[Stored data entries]
----------------------------------------

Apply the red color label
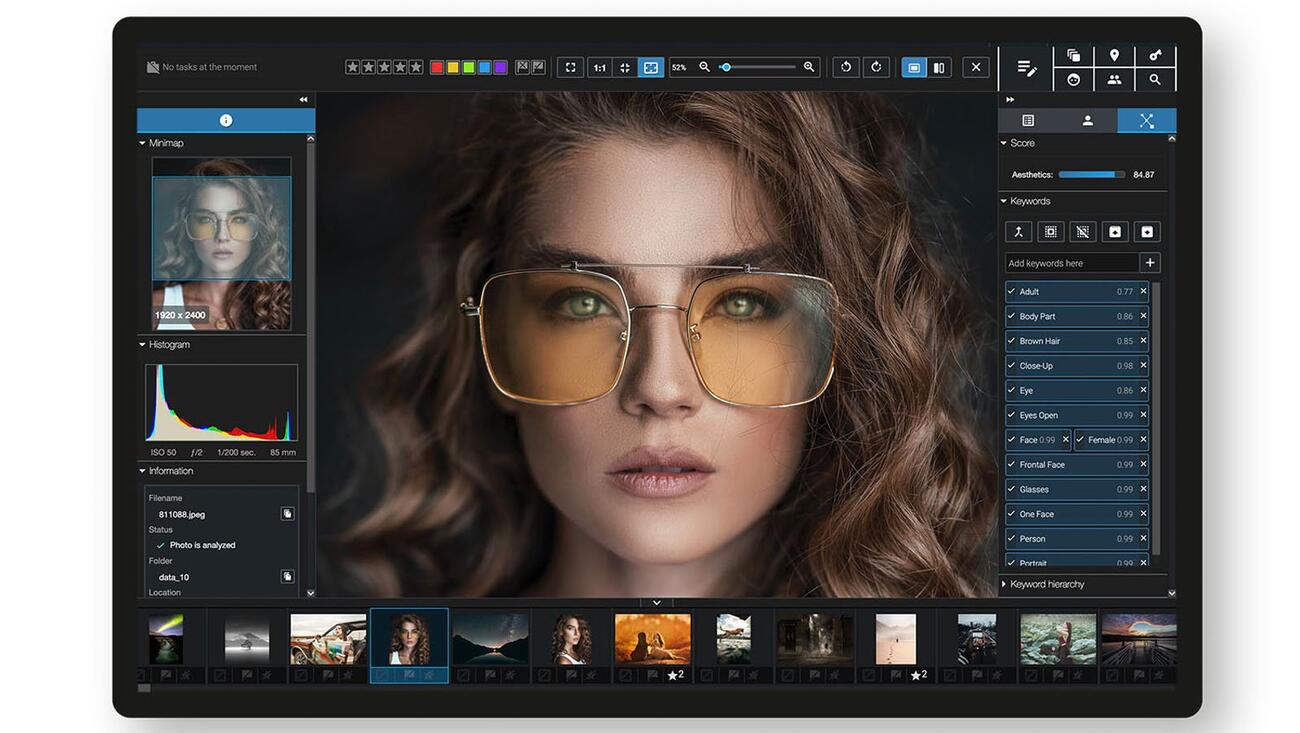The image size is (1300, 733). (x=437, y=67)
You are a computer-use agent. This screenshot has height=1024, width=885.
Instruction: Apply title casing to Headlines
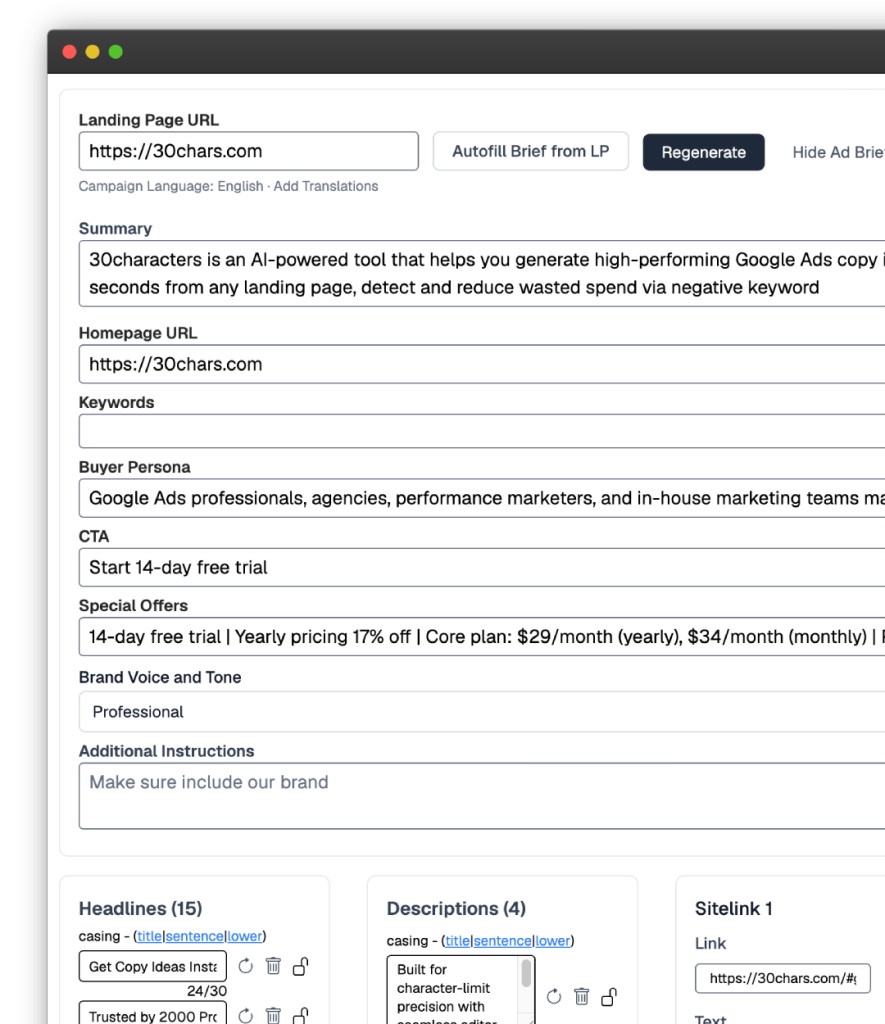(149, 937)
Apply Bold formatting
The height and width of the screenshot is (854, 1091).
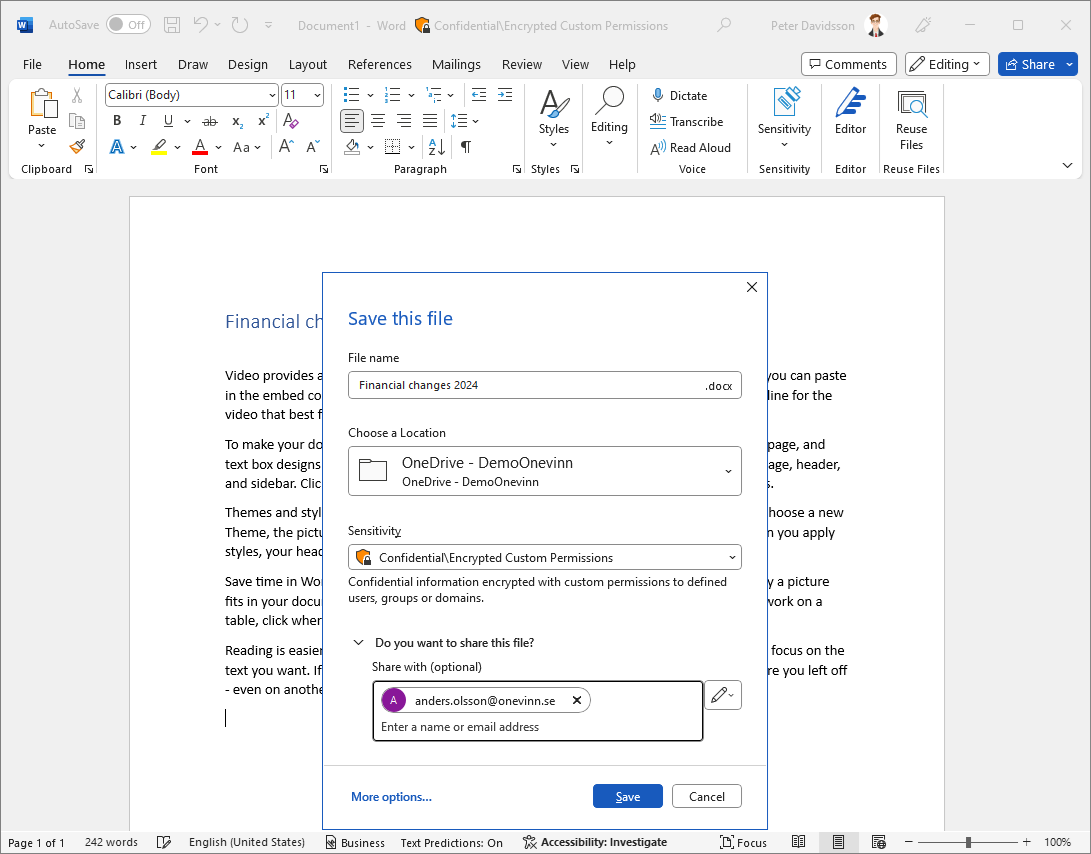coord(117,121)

----------------------------------------

■ Exercise
From the first line to the last, write out the data above exactly. Omit the pictures.

■ Your response
Apply the red color label
The image size is (1300, 733). (x=437, y=67)
You are a computer-use agent. This screenshot has height=1024, width=885.
Instruction: Apply title casing to Headlines
(149, 937)
Apply Bold formatting
The height and width of the screenshot is (854, 1091).
coord(117,121)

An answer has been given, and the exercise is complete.